Old Anti-Trust Laws Hobble New Technology

<i> Edwin Meese III was attorney general during the Reagan administration</i>

Intel’s recent settlement with the Federal Trade Commission and Microsoft’s ongoing legal battle with the Justice Department serve to underscore the conflict between law and technology. The issue in these cases is the same: Are these companies monopolies and, if so, what limits, if any, should be placed upon them in order to make their industries more competitive, which benefits the consumer?

The problem here is that the federal government is operating on principles ill-suited to an information-age economy and on practices that can jeopardize both economic liberty and technological progress.

The first problem comes from the very narrow and arcane view of the Sherman Anti-Trust Act, which was enacted more than 100 years ago and specifically designed to protect consumers against costly rail travel and other impediments to their daily life. The law is based upon the premise that monopolies are antithetical to American democratic capitalism.


This reasoning may have held in an era when railroads and telegraph lines were the only means of travel and long-distance communication, and the companies that controlled them needed to be forced into fair business practices.

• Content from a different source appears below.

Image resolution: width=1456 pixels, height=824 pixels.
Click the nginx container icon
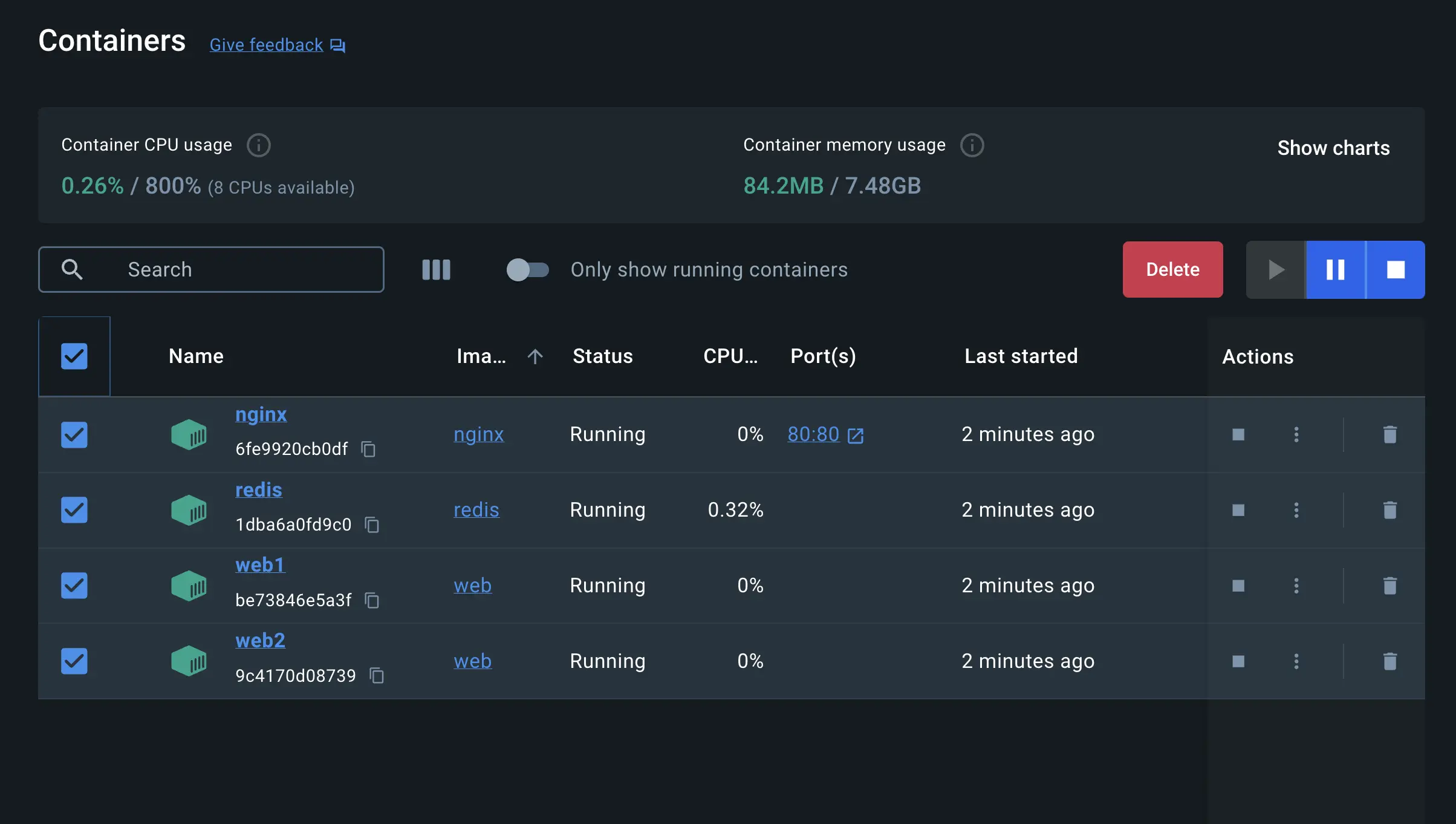tap(189, 433)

Today, however, the problems facing American high-tech businesses are vastly different. In the Microsoft case, for instance, the company does not control hardware or the means of production. Rather, it has developed a vastly superior software product that is the standard of computer users the world over. And it is doing so with a product that decreases in price almost by the day.

For consumers this is a winning situation, especially because the barriers to entry for new products are lower than ever. New languages, new ideas, new approaches are being adopted daily--look no further than the current boomlet for Linux, an alternative to Microsoft operating systems that is available free, to prove the point.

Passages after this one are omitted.